Zumeldung

Kultusministerium zu dpa Meldung " CDU: Gemeinschaftsschulen laufen die Schüler weg"

Das Kultusministerium weist die [Darstellung](http://www.welt.de/regionales/baden-wuerttemberg/article148065860/Gemeinschaftsschulen-laufen-die-Schueler-weg.html) des Abgeordneten Georg Wacker im Zusammenhang mit der Beantwortung einer Landtagsanfrage als unzutreffend zurück. "Die Schlüsse, die Herr Wacker aus den Antworten auf die Landtagsanfrage zieht, sind nicht richtig und auch nicht nachvollziehbar", sagt ein Sprecher des Ministeriums.

27.10.2015 Pressemeldung Ministerium für Kultus, Jugend und Sport Baden-Württemberg

Richtig ist zunächst, dass die Gesamtzahl der Schülerinnen und Schüler sowohl in den Eingangsklassen der öffentlichen Gemeinschaftsschulen als auch in den Gemeinschaftsschulen insgesamt deutlich ansteigt. Während es im Schuljahr 2014/15 rund 11.000 Schüler in den Eingangsklassen gab, sind es im aktuellen Schuljahr rund 14.000. Die Zahl aller Schüler an Gemeinschaftsschulen hat sich damit von rund 20.000 auf insgesamt rund 35.000 erhöht. Dies entspricht einer Steigerung von circa 75 Prozent.

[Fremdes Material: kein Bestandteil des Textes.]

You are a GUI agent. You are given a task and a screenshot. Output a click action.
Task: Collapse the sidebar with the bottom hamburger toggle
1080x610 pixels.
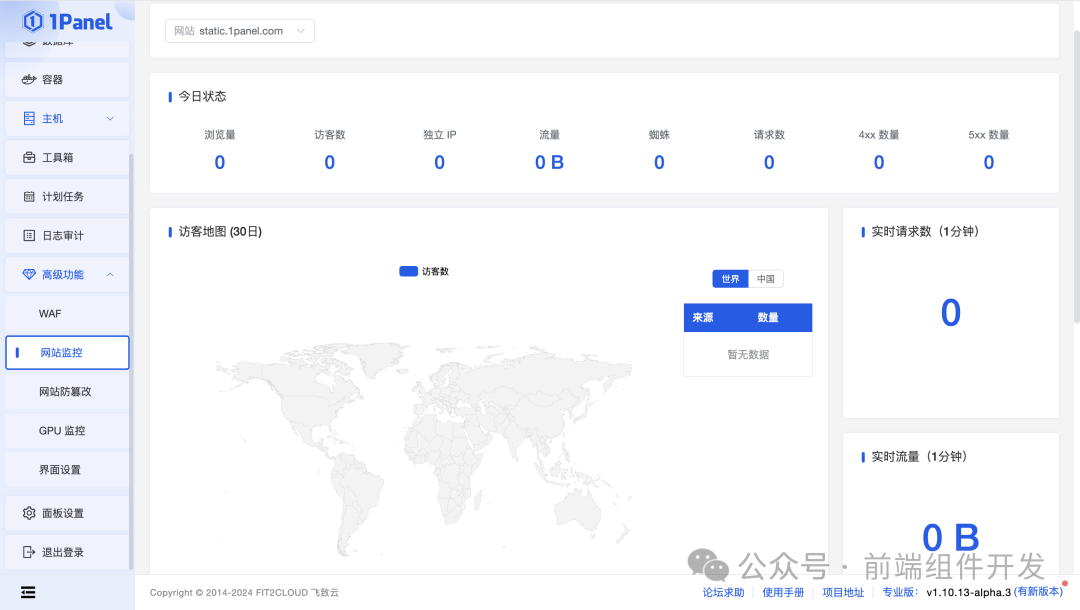coord(28,592)
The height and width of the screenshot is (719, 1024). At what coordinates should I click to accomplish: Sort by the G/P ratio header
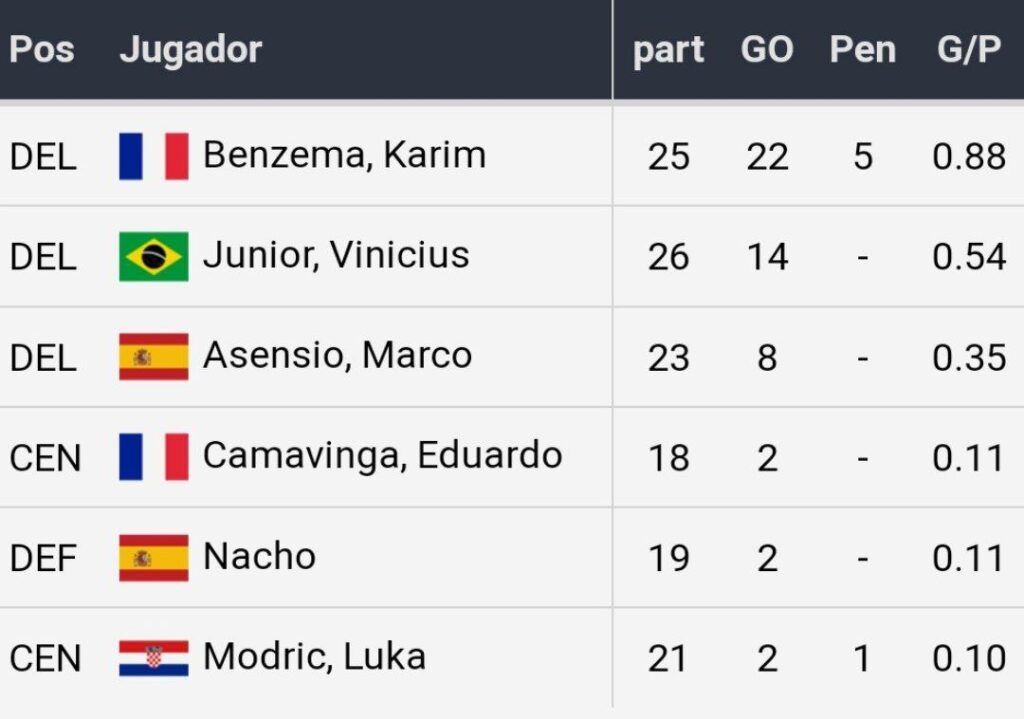click(x=968, y=50)
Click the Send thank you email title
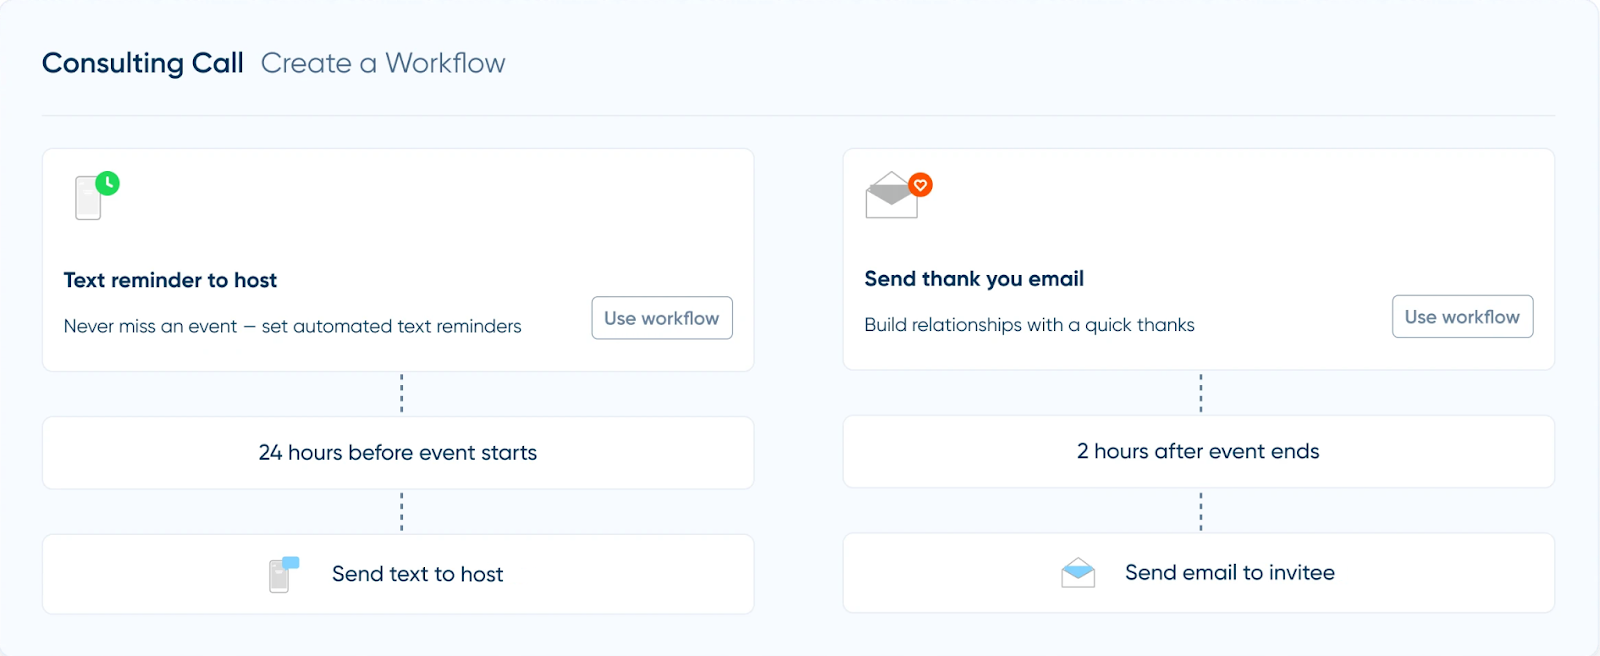Screen dimensions: 1600x656 coord(973,278)
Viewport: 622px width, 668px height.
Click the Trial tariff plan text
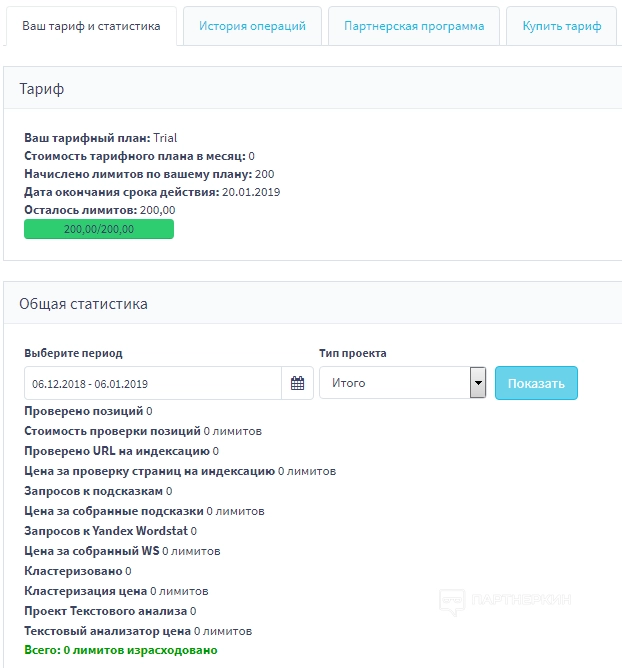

"Dass die Zahl der Schüler an Gemeinschaftsschulen insgesamt ansteigt, ist ein eindeutiger Beleg dafür, dass die Attraktivität dieser Schulart gegeben ist und auch weiter zunimmt", so ein Sprecher. Es ist völlig logisch, dass sich die verschiedenen Standorte unterschiedlich entwickeln, manche auch hinter den ursprünglichen Prognosen zurückbleiben, während andere sich besser entwickeln als prognostiziert. "Das hat vor allem auch damit zu tun, dass das Netz an Gemeinschaftsschulen dichter wird."

Die von der Schulverwaltung bei der Genehmigung eingesetzten Prognosekriterien haben sich bewährt. "Die Schülerzahlen valide zu prognostizieren, ist eine schwierige Aufgabe, auch weil sich die Schullandschaft im Zusammenhang mit der regionalen Schulentwicklung, dem demografischen Wandel und aufgrund des geänderten Schulwahlverhaltens der Eltern sehr dynamisch verhält." Der Abgeordnete Wacker irrt, wenn er angesichts von 271 genehmigten Gemeinschaftsschulen mit rund 35.000 Schülern davon spricht, dass diese Schulart weniger populär sei als von der Landesregierung gewünscht. "Dass den Gemeinschaftsschulen die Schüler weglaufen würden, ist blanker Unsinn. Das belegen schon die vorliegenden Zahlen. Das Gleiche gilt für die Unterstellung, dass kommunale Investitionen in diesen Schulen nicht berechtigt seien. Das sehen auch viele CDU Kommunalpolitiker so wie das Kultusministerium." Kultusminister Andreas Stoch: "Mit dem beginnenden Wahlkampf wird immer deutlicher, was die CDU will: die Gemeinschaftsschulen schlecht reden und das starre gegliederte Schulwesen der Vergangenheit erneut zementieren."